Notable retailers and restaurants include Salvatore Ferragamo, Alexander McQueen, Audemars Piguet, Balenciaga, Balmain, Bottega Veneta, Brioni, Bvlgari, Chanel, Chloé, Chopard, Dolce & Gabbana, Fendi, Golden Goose, Goyard, Graff, Gucci, Harry Winston, James Perse, Missoni, Miu Miu, Prada, Richard Mille, Rolex, Saint Laurent, Stella McCartney, Tiffany & Co., Tod's, Van Cleef & Arpels, Versace, Zegna, Zimmermann, Makoto, Le Zoo, Carpaccio and Hillstone. The anchor stores are Neiman Marcus and Saks Fifth Avenue.

=== Expansion plans===

In 2012, the Whitman family struck a land swap deal with Church by the Sea to further expand Bal Harbour Shops by over 200,000 square feet. Bal Harbour Shops agreed to build a 60000 sqft church.

In January 2013, Bal Harbour Shops announced an equity partnership with Swire Properties to jointly develop the 500000 sqft retail component of Brickell CityCentre in downtown Miami.

In 2017, the $550 million enhancement plan was approved to add 241600 sqft of new retail space and restaurants to Bal Harbour Shops with a completion date of 2024.

==Philanthropy==

Whitman served the Bal Harbour community as president of the Bal Harbour Rotary Club, head of the Bal Harbour Resort Tax Committee and as an active member of the Interama Chamber of Commerce. He served as Chairman of the Board of the Miami Dade Water and Sewage Authority, and Chairman of the South Florida Highway Users Federation. In 1972, the Interana Chamber of Commerce named Whitman its Man of the Year.
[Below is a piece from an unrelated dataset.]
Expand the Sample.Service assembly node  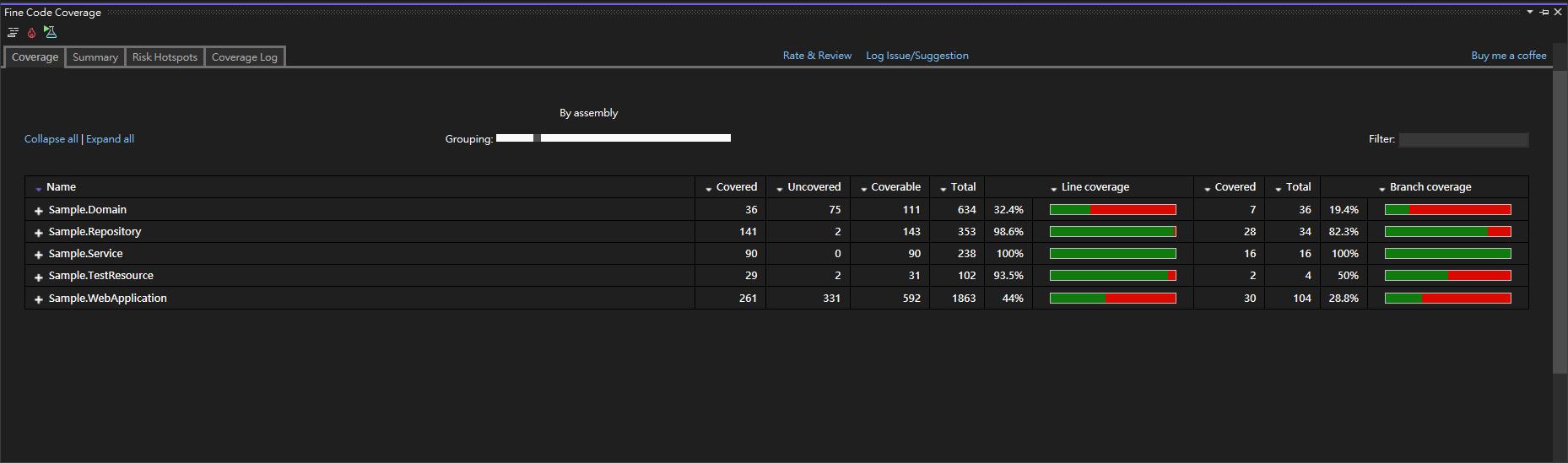click(39, 255)
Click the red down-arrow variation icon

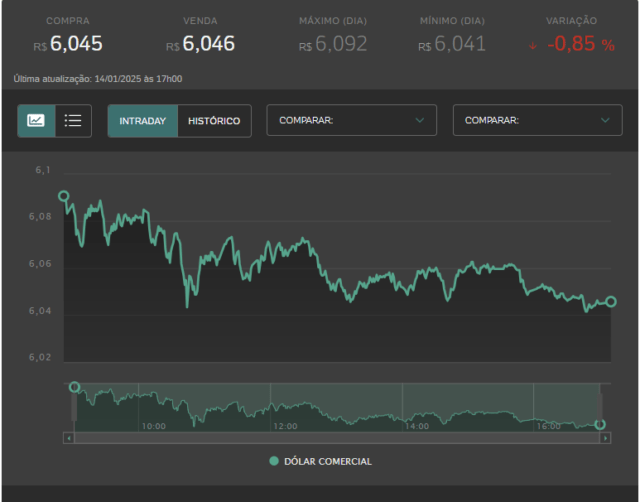click(533, 46)
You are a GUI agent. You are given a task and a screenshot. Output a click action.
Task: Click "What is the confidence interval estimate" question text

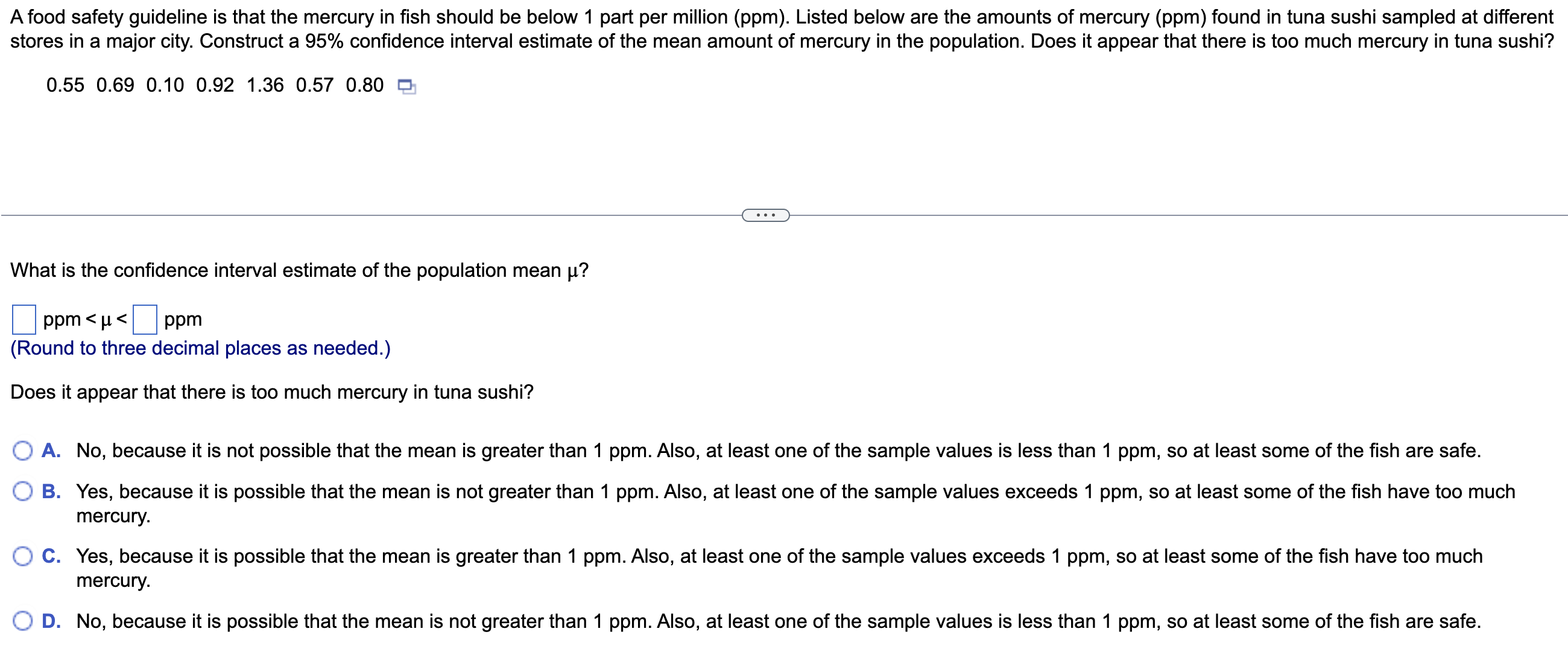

In the 1990s, Miami-Dade County Mayor Alex Penelas honored Whitman "for contributions which serve to enrich the fabric of the community."

Whitman made contributions to his community by supporting charities such as the Buoniconti Fund to Cure Paralysis and the University of Miami's Miller School's Project: New Born.

==Awards and recognition==

In 2013, Whitman received the Urban Land Institute Lifetime Achievement Award.

In recognition of his philanthropy and civic engagement, Miami-Dade County recognized "Stanley F. Whitman Day" in 1998 and The Village of Bal Harbour followed suit in 2015.

In 2016, Whitman received the Miami Beach Chamber of Commerce Lifetime Achievement Award.

==Family==

Whitman married Dottie Stivers, who died in 2008. He had a son, Randall, Chairman of Whitman Family Development; a daughter, Gwen Whitman Lazenby; a grandson, Matthew Whitman Lazenby, President and CEO; three other grandchildren; and three great-grandsons.